**Task statement**
Would you print the lines below exactly, beginning at the line that has "Instruction: Click the 164 - 169 height cell" and stopping after the line that has "Task: Click the orange Bitcoin emoji icon"? Only those lines, and no pictures.

(Stored records)
********
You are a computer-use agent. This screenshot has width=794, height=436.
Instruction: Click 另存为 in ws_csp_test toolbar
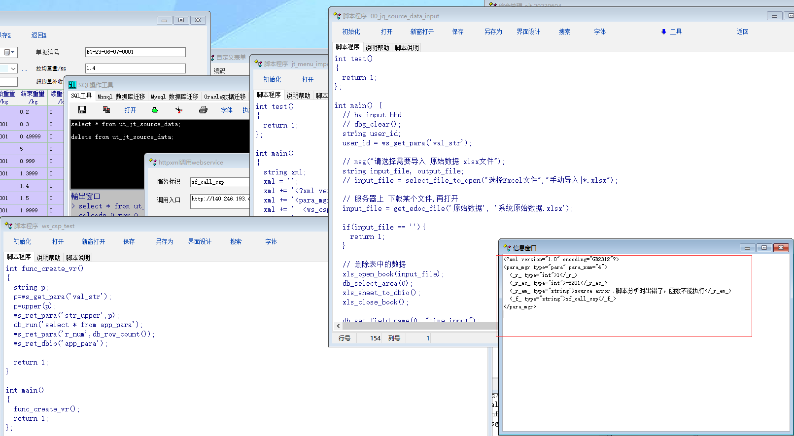165,241

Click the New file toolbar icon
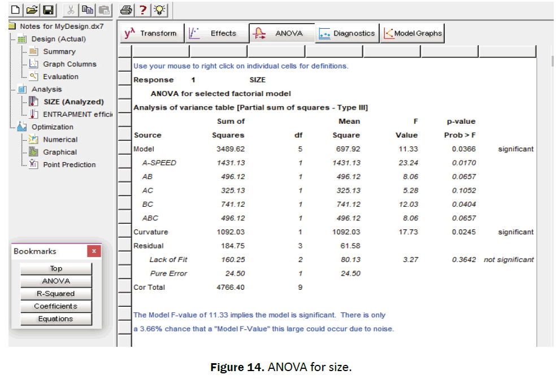coord(16,10)
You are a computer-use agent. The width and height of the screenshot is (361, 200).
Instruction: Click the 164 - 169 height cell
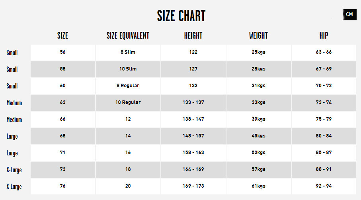coord(193,169)
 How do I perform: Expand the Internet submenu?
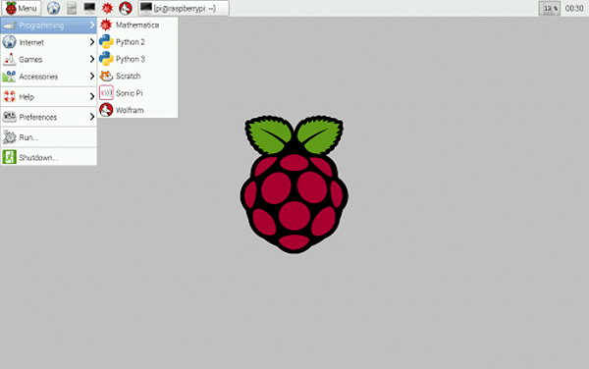[48, 42]
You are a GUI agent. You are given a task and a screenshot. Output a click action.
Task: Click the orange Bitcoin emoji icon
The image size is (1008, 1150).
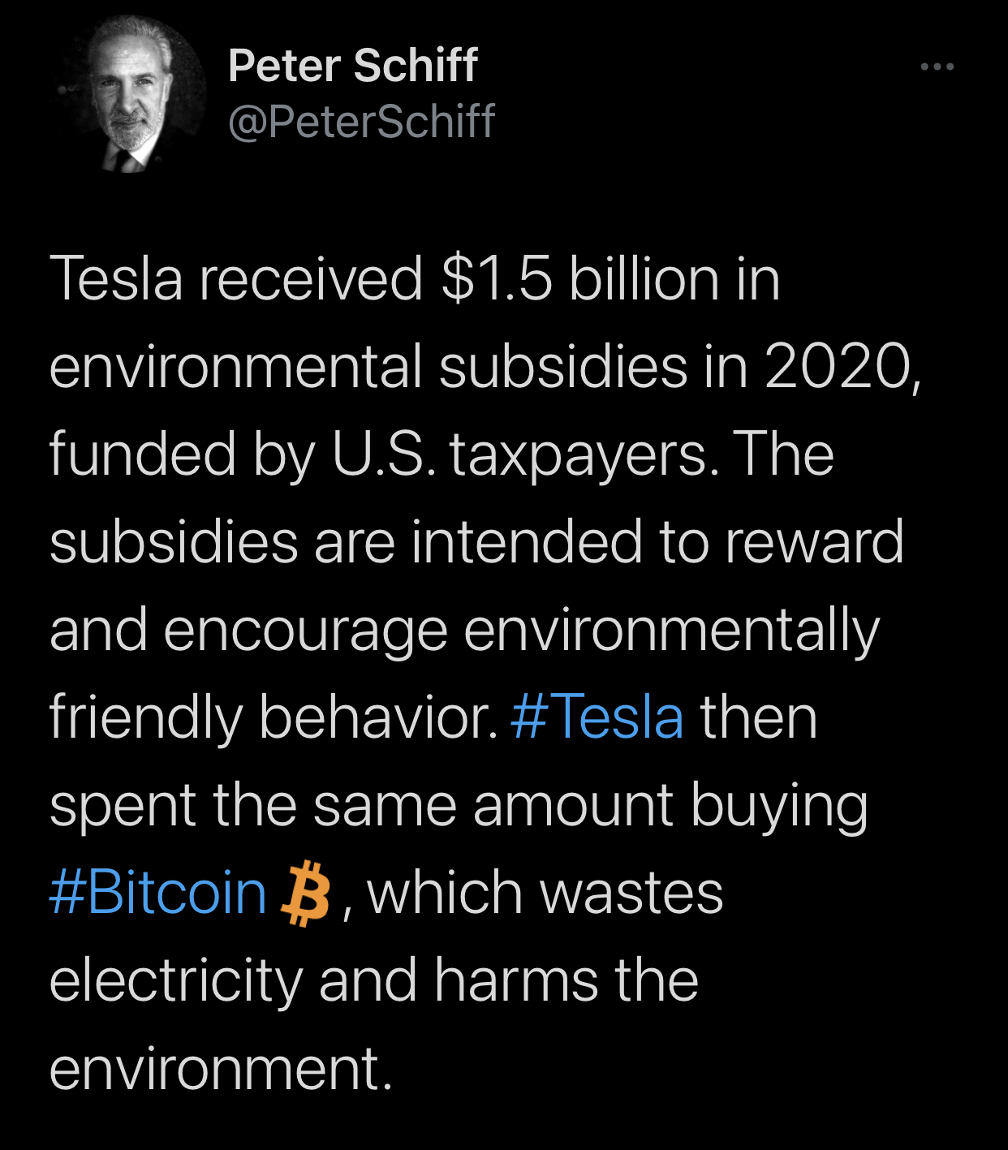pyautogui.click(x=305, y=894)
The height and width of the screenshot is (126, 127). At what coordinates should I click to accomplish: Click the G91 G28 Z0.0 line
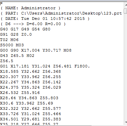pyautogui.click(x=16, y=34)
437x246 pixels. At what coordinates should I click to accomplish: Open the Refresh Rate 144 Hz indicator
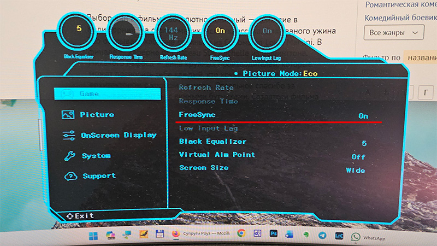174,34
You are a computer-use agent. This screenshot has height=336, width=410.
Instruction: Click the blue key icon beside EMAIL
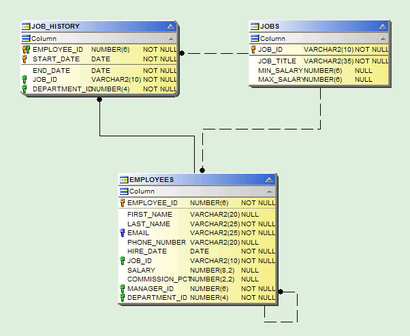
********
**Finished task**
Instruction: Click the 164 - 169 height cell
coord(193,169)
 How do I perform: Expand the Internet submenu?
[48, 42]
You are a GUI agent. You are given a task and a screenshot. Output a click action.
Task: Click the orange Bitcoin emoji icon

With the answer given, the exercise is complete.